| Exercise aim |
Look through the data below. Pick out the lines holding the string "computer".

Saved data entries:
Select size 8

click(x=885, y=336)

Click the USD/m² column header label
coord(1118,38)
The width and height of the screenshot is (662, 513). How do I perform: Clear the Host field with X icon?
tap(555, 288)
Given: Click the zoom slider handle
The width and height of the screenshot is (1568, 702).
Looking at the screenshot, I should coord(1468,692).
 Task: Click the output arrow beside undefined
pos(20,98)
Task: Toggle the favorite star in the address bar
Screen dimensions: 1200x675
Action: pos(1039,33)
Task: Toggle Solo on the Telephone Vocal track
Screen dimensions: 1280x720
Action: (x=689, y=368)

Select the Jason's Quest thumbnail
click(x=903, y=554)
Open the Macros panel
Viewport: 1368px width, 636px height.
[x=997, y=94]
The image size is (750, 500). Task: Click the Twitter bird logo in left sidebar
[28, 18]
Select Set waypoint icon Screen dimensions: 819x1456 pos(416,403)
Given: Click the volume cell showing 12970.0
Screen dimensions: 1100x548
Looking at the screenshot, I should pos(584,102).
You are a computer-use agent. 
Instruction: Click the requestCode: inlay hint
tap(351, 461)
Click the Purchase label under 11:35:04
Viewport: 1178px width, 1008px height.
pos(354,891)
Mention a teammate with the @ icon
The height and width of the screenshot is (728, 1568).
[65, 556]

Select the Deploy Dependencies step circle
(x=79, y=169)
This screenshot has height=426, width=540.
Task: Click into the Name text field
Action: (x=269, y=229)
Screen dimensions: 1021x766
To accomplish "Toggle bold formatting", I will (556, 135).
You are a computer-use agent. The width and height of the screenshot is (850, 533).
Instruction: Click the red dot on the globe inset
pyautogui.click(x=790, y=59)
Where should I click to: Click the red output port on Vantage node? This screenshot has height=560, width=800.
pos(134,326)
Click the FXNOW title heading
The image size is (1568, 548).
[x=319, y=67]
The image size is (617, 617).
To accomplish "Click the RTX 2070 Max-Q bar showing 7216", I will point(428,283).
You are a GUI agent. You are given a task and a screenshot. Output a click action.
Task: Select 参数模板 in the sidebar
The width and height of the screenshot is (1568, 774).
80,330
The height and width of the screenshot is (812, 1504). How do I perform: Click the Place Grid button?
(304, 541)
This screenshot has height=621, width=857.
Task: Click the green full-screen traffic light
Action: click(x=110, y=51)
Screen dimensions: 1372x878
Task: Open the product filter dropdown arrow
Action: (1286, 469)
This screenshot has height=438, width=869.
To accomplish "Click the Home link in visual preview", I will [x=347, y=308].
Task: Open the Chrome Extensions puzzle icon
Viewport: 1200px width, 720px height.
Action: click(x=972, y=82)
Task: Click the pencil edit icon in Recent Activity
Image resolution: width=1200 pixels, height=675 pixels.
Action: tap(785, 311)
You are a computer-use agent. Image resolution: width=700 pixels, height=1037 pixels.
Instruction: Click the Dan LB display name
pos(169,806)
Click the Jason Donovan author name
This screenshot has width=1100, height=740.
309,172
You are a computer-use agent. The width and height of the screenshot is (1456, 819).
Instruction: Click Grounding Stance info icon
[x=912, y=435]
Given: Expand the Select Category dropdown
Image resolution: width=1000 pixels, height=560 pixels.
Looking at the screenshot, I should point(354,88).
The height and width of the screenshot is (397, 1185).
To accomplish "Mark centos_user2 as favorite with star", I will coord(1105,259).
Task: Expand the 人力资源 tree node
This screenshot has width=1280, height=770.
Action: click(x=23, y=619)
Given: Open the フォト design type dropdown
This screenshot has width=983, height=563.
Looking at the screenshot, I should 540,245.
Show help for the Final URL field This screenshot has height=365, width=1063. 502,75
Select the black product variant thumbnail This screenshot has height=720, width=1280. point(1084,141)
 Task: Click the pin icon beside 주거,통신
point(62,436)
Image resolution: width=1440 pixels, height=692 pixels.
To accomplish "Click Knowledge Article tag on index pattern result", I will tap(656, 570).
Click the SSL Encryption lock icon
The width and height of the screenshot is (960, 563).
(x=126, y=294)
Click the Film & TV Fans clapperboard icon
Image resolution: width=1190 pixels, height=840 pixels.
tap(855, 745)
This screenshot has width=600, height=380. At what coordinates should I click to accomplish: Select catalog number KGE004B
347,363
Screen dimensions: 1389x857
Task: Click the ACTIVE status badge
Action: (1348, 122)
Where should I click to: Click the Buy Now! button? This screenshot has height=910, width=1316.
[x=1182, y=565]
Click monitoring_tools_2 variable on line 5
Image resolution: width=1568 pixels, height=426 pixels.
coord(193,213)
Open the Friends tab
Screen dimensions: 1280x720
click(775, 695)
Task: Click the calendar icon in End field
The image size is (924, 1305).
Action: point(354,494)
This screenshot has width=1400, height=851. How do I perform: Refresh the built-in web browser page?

| Answer area |
You are a computer-use agent. 
You are a computer-use agent. The width and height of the screenshot is (850, 533).
You are a computer-use agent. Image resolution: width=700 pixels, height=1037 pixels.
You are a computer-use agent. The width and height of the screenshot is (1456, 819).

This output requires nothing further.